Es gibt sogar eine wissenschaftliche Begründung dafür, dass man so handeln sollte. Bei Freundschaften – analog oder digital – gilt nämlich die Dunbar-Regel, nach der das menschliche Gehirn nicht in der Lage ist, mehr als 150 Kontakte wirklich zu „verwalten“ (irgendwie stellt man sich beim Begriff „Freundschaft“ ja auch noch etwas anderes als das „Verwalten“ von Beziehungen vor).

Jedenfalls fand ich den Ansatz von Elena Senft sehr richtig und mutig und habe mir vorgenommen, es ihr gleich zu tun, um meine Freundesmenge auf Facebook auch mal wieder auf den quantitativ und qualitativ richtigen Stand zu bringen. Diese Idee beflügelte mich solange, bis ich einige Tage später, etwa Ende der auf den Sonntag folgenden Woche, plötzlich einen etwas beunruhigenden Gedanken hatte. Nämlich den, ich könnte der unfreundlichen Entfreundungsaktion ebenfalls zum Opfer gefallen sein. Wer weiß, nach welchen Regeln Elena Senft ihre digitalen Kontakte bereinigt. Es ist ja einige Wochen her, dass wir uns zuletzt bei einem netten Abend gesehen haben. Vielleicht findet sie ja, das müsse digital nun nicht noch weiter fortgesetzt werden.
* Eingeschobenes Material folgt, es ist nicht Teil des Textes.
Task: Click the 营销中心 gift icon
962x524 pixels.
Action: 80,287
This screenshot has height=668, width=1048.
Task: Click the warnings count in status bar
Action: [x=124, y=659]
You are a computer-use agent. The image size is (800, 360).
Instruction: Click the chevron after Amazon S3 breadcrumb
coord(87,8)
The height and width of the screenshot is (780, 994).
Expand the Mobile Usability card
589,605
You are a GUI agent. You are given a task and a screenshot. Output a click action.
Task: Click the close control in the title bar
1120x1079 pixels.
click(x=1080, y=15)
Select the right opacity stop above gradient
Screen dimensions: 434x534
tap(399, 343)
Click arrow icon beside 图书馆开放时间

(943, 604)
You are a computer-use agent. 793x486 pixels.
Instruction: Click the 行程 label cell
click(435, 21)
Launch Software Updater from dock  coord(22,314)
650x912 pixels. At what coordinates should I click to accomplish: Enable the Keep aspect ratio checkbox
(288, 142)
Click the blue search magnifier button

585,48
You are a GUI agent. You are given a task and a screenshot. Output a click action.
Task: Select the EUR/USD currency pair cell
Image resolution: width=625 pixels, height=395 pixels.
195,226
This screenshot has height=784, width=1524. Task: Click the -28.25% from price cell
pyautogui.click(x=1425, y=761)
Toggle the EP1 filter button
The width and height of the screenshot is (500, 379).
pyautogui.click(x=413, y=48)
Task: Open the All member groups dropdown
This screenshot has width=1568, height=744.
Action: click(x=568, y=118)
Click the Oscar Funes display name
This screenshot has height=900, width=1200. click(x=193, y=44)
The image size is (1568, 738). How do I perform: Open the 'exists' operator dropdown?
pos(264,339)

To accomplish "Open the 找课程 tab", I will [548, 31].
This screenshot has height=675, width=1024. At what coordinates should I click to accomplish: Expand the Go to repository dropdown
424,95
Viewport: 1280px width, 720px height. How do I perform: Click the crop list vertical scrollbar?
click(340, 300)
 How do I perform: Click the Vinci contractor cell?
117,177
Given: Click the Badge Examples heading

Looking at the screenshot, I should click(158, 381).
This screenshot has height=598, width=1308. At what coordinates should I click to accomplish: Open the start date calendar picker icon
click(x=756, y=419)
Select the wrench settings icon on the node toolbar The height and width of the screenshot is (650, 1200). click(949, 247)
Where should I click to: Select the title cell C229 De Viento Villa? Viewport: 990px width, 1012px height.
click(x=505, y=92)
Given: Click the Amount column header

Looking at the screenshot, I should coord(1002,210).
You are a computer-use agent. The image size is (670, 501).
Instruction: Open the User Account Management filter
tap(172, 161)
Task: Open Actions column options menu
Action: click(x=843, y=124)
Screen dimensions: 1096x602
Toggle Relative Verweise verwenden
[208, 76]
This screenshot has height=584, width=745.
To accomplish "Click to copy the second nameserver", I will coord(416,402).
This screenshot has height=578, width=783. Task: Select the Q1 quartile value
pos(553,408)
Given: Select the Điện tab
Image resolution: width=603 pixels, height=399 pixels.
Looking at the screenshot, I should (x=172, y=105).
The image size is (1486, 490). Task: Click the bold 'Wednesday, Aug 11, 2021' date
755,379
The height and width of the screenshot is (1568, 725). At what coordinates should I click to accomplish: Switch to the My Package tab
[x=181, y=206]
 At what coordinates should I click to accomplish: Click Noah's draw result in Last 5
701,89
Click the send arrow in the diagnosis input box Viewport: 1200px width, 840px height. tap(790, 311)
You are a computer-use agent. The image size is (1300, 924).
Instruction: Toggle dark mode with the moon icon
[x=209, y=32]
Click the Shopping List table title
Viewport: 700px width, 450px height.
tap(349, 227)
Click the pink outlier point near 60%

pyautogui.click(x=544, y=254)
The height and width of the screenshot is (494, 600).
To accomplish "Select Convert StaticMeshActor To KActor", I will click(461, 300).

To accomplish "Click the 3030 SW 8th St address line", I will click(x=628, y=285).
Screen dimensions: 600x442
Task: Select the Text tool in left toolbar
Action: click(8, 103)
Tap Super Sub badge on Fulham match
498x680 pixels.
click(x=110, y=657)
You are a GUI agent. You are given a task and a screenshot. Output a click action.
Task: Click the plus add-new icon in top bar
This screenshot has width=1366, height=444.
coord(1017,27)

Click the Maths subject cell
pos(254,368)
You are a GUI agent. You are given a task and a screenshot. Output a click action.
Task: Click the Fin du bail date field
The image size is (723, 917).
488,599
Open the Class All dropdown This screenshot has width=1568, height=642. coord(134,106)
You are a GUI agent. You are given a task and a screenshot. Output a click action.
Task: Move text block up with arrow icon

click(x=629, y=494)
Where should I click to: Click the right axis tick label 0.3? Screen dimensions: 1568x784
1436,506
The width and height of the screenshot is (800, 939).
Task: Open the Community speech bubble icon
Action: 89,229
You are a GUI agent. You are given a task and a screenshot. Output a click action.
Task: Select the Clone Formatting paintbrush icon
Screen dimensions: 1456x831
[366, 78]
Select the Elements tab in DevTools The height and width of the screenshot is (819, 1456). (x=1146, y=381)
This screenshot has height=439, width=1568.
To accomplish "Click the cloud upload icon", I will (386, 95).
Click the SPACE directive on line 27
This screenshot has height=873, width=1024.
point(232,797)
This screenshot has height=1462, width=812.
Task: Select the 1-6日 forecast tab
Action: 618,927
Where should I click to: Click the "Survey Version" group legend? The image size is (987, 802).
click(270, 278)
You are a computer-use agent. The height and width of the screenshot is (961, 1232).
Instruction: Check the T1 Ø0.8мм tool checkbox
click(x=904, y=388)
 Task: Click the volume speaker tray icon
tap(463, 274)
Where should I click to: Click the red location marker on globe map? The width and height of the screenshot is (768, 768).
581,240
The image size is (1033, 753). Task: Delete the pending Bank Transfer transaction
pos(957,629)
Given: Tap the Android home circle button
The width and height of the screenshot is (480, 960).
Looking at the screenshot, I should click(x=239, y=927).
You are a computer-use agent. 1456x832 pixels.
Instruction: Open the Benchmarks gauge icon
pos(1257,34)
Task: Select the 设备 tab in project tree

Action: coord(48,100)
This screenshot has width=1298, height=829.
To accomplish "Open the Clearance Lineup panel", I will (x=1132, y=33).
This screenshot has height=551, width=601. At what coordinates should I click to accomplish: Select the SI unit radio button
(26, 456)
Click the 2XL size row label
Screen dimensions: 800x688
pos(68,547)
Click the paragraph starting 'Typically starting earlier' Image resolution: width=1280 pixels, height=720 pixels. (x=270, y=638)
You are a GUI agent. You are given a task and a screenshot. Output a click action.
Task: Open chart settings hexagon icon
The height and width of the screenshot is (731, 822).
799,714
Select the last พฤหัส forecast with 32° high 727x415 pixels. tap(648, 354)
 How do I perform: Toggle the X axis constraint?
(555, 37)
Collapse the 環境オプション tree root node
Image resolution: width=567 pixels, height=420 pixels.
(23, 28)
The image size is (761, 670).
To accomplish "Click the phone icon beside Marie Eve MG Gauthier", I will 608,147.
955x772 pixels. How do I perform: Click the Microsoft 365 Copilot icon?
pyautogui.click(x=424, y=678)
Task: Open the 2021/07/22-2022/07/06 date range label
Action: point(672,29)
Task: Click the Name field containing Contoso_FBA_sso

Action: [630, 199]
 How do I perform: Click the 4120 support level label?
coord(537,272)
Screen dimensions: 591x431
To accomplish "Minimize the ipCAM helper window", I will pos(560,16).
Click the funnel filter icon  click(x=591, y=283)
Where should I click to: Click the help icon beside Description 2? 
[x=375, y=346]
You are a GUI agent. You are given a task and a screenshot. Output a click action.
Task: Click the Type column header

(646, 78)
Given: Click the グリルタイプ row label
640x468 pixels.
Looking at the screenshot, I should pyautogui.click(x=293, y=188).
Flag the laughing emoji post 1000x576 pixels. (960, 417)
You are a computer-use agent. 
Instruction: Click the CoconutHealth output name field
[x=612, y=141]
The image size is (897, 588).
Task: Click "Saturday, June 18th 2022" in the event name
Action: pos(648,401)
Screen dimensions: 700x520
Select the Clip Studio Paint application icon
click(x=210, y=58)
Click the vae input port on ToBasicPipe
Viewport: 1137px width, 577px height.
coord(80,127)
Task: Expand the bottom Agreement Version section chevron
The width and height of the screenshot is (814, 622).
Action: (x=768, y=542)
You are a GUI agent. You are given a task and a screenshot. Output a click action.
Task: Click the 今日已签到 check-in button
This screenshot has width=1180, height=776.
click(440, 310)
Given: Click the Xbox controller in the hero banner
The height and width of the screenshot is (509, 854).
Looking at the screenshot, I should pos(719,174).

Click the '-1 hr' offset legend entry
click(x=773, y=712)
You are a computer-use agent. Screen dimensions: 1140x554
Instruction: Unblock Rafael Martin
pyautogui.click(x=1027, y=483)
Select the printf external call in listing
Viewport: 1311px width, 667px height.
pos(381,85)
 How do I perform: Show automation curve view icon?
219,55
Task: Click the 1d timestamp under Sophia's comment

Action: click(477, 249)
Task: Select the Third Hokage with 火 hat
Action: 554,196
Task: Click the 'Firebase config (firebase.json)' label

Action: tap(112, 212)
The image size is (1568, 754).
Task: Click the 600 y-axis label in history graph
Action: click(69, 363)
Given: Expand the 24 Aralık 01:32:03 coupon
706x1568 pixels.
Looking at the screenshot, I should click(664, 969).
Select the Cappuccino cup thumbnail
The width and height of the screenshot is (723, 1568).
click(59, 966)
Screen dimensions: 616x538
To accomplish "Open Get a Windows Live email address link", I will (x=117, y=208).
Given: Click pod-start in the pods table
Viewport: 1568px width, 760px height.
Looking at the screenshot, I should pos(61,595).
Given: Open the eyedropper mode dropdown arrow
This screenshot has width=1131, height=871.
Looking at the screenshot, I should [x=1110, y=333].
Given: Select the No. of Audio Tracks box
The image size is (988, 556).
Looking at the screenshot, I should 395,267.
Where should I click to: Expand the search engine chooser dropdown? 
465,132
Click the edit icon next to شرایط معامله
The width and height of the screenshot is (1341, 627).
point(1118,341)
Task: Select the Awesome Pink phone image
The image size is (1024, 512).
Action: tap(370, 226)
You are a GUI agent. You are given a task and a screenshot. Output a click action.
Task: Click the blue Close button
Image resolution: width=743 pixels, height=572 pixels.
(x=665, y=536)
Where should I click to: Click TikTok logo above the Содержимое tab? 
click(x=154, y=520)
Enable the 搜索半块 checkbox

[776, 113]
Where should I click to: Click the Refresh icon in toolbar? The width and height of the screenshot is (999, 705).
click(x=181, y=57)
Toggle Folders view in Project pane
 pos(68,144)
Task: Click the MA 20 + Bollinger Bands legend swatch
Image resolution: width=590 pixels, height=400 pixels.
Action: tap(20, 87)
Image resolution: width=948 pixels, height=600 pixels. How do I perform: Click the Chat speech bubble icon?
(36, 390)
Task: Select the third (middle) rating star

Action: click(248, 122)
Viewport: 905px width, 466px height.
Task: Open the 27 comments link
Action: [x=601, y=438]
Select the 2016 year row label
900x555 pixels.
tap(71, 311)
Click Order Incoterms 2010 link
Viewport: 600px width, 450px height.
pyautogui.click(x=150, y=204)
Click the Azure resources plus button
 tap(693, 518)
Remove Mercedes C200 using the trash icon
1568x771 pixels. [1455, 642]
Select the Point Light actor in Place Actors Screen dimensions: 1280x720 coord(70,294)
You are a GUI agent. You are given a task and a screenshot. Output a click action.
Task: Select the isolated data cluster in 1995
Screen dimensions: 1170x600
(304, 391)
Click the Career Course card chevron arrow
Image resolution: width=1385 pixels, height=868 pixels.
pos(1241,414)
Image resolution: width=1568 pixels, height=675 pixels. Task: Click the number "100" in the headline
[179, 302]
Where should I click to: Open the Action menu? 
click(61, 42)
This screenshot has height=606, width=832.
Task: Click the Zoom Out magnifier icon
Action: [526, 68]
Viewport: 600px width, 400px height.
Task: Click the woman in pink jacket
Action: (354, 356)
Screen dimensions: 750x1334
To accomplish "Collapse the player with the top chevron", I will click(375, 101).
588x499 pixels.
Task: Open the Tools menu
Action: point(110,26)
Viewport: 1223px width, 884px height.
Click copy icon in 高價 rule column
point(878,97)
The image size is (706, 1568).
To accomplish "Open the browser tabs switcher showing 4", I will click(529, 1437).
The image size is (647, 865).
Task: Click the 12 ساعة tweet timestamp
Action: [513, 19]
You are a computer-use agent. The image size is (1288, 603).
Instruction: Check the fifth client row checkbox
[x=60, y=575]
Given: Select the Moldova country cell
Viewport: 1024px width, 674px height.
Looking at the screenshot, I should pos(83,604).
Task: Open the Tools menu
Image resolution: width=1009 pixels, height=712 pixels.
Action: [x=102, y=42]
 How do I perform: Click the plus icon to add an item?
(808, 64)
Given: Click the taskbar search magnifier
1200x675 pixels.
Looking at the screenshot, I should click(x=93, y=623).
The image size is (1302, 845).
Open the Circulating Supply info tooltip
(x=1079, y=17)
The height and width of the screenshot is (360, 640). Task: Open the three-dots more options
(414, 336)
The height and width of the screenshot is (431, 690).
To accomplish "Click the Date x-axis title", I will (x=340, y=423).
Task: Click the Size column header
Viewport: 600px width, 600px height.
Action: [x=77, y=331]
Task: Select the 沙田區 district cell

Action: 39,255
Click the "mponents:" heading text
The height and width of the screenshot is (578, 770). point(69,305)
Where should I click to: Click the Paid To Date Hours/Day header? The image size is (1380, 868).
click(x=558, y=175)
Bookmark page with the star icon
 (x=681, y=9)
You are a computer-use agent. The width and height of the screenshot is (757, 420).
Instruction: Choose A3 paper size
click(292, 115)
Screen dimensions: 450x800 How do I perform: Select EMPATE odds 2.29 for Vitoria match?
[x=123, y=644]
Diesen Gedanken habe ich nun einige Zeit mit mir herumgetragen, bevor ich mich mutig bei Facebook eingelogged habe, um zu prüfen, ob ich noch Freundin bin oder nicht. Und siehe da: Ich bin es! Offen gestanden ist mir doch ein kleiner Stein vom Herzen gefallen. Vielleicht nicht einmal, weil ich dann gedacht hätte, ich werde nicht mehr gemocht. Nicht weil ich vermutet hätte, es gäbe keine weiteren lustigen Abende im Freundeskreis. Nicht weil ich nicht genug Vernunft und Verstand aufgebracht hätte zu verstehen, warum es irgendwann keinen Sinn mehr hat, sein digitales Freundesnetzwerk immer weiter anwachsen zu lassen, wo doch das Treffen im realen Leben allemal viel schöner ist.

Aber dass ein einziger Klick gereicht hätte, mich loszuwerden, dass hätte mich dann doch ein wenig irritiert.

Meinen digitalen Frühjahrsputz habe ich jetzt mal auf Februar verschoben.